そして久しぶりの文章が、25年分のエッセイを纏めたという沢木の本についてである、というのも、何かの縁、なのかもしれない。

 

私とは何か。

おこがましくも池田さん著書と同じタイトルを付けさせて頂いたが、

池田さんの言葉を抜き書きしている日記のようなものの過去抜き書きを読んでいたところ、

こんな断片があった。



 人が本当に自分のものと言えるもの

  「魂」「身体」「時間」


ちょっと引用書記載がなく、申し訳ないのだが、小林秀雄の有名な言葉、


 歴史とは、無数の私がどこかへ飛び去った形骸である



と共に書き写しているので、たぶん「事象そのものへ!」からの引用と推察するが(別途確認します)、


自分のものといえども、この3項、時間とともに変化のあるものでもあるようだ。


人がただ、金のために生をあたら無駄使いする、ことを実は僕自身はある程度仕方のないことだと思っている。


僕が小学生の時、母は言った。



先生なんかなったらアカンで。とにかく給料が安い。



うーん、そうなのか。


深く魂に(笑)、刻まれた。



実感としか、感じなかった。これがお告げか、とも思った。



子供のときから運動が出来ず、カナヅチで色が白く、野球はからきし、休みは家でマンガか本。

TVも、マンガか相撲。


こんな幼児だったので、人との交わりは基本苦手。

まあ、センセイとは生徒になにかを教えるわけで、教えるほど習熟することがあまりありそうもなかったので、

まあ、そんなもんかな、


と思っていた。



父親は技術系のサラリーマンだったが、自分では算数は大嫌いで、とにかく学校では好きな科目は図画工作。勉強なしでできる国語も楽だった。

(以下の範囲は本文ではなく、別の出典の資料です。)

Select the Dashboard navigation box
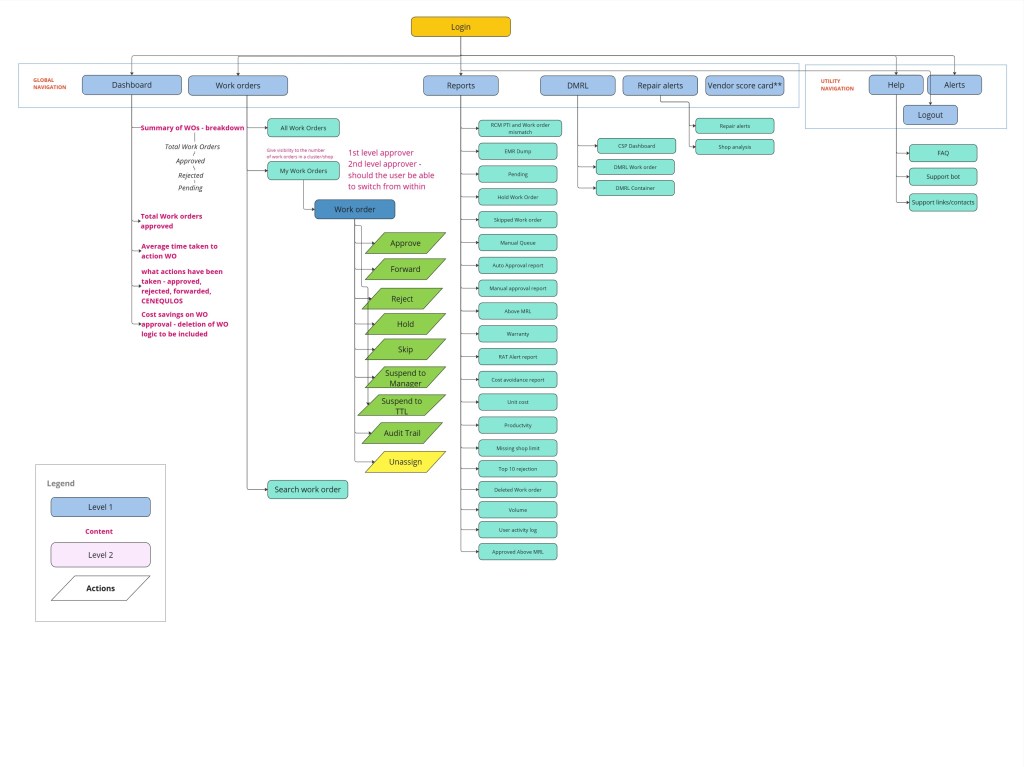Image resolution: width=1024 pixels, height=767 pixels. click(x=132, y=86)
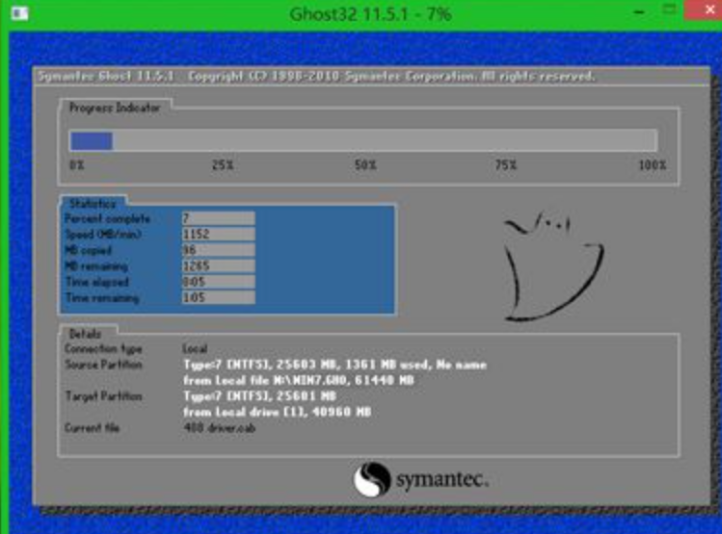Click the MB copied value field
The image size is (722, 534).
(217, 250)
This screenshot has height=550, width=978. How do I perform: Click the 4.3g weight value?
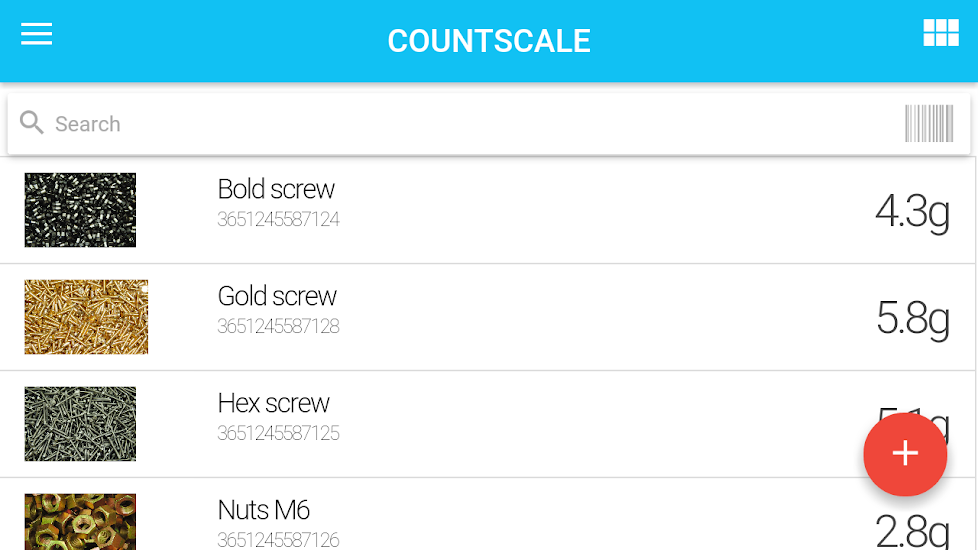(x=911, y=211)
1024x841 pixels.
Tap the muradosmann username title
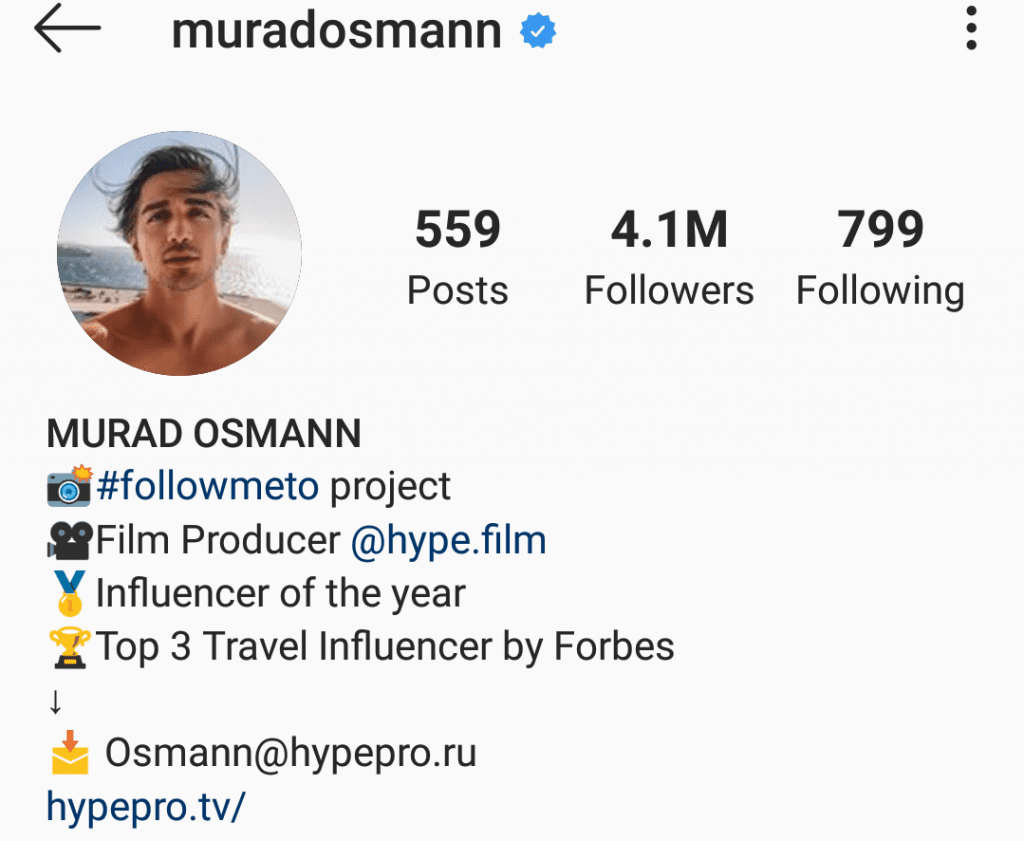[x=336, y=31]
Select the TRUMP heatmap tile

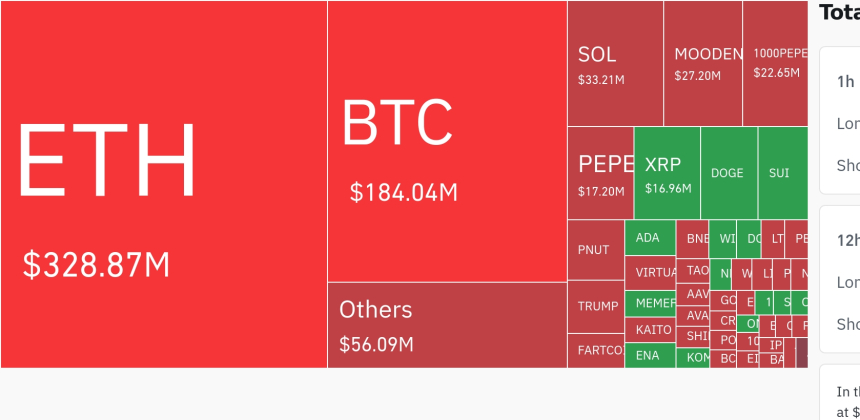[x=595, y=306]
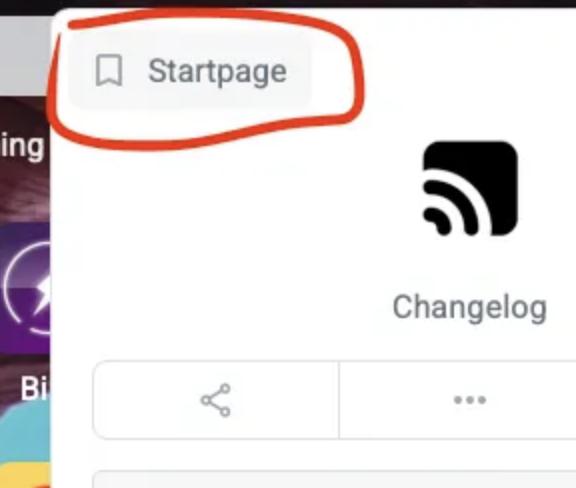The image size is (576, 488).
Task: Click the partially visible "ing" label
Action: coord(22,146)
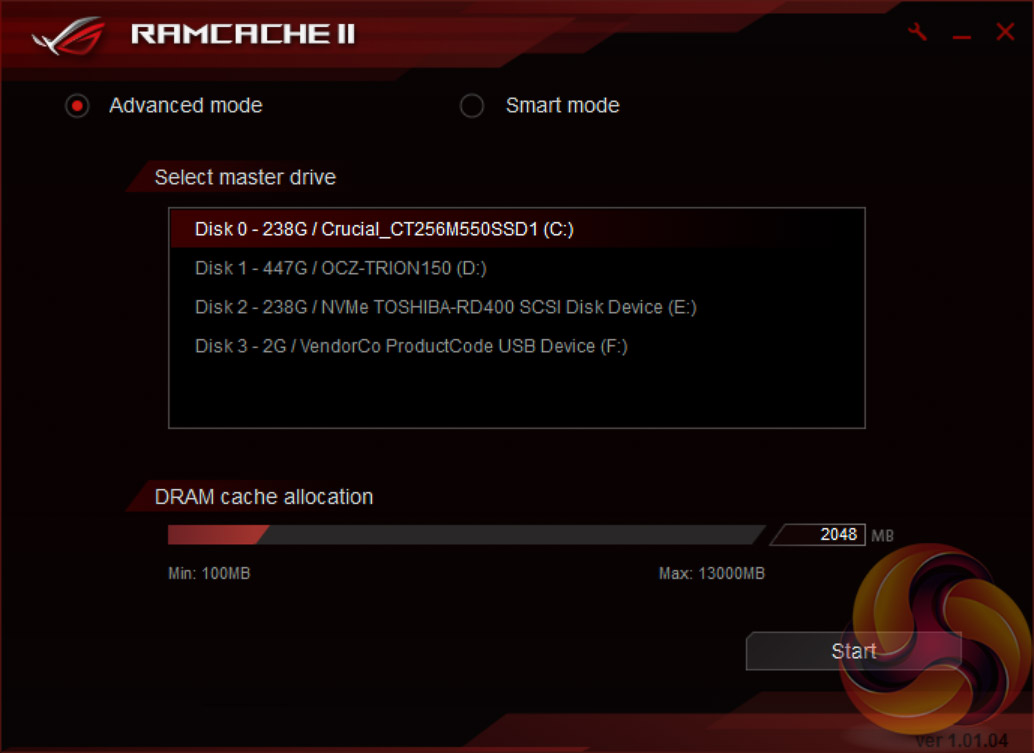
Task: Click the Advanced mode label
Action: [x=185, y=105]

たぶん、あのひとことがなかったら、美大で教職でも取って(取れるのか?)、中学校位の美術教師を目指していたかもしれない。

算数→数学の出来なさは、とにかく頭がそういうふうに出来ている、ということばしか浮かんでこなかった。

無理を承知で、数学は答えを暗記。とにかくわからないけれどなんでもいいから書きまくって部分点を狙う。

数学や物理では、とにかく頭脳がホワイトアウト。思考停止する脳の姿を描ける位だ。

いやあ、いまだに思い出しても、辛いものがある。



祖父は大学で仏語を教えていた。フツウに考えると、なんだかかっこいい職業のようだが、その娘である母がいうのである。

センセイはアカン。


そうか、大学でもアカンのか。



そうして、サラリーマンになった。


とにかく食べられる仕事せなアカン。


母のことばは、重く、正しかった。



人生の賭けとして、それでも大学は某早稲田大学の某イチブンを受けた。第一志望。

ここなら有名大学だし、文学部でも食べられるような気がする。小説家コースもある。ダメでも出版社にでも入れるような気がする。


落ちた。


ここをおちたら、きっぱりあきらめよう、食べるために別の大学に行こう。算数できないから、法学部しかないわな。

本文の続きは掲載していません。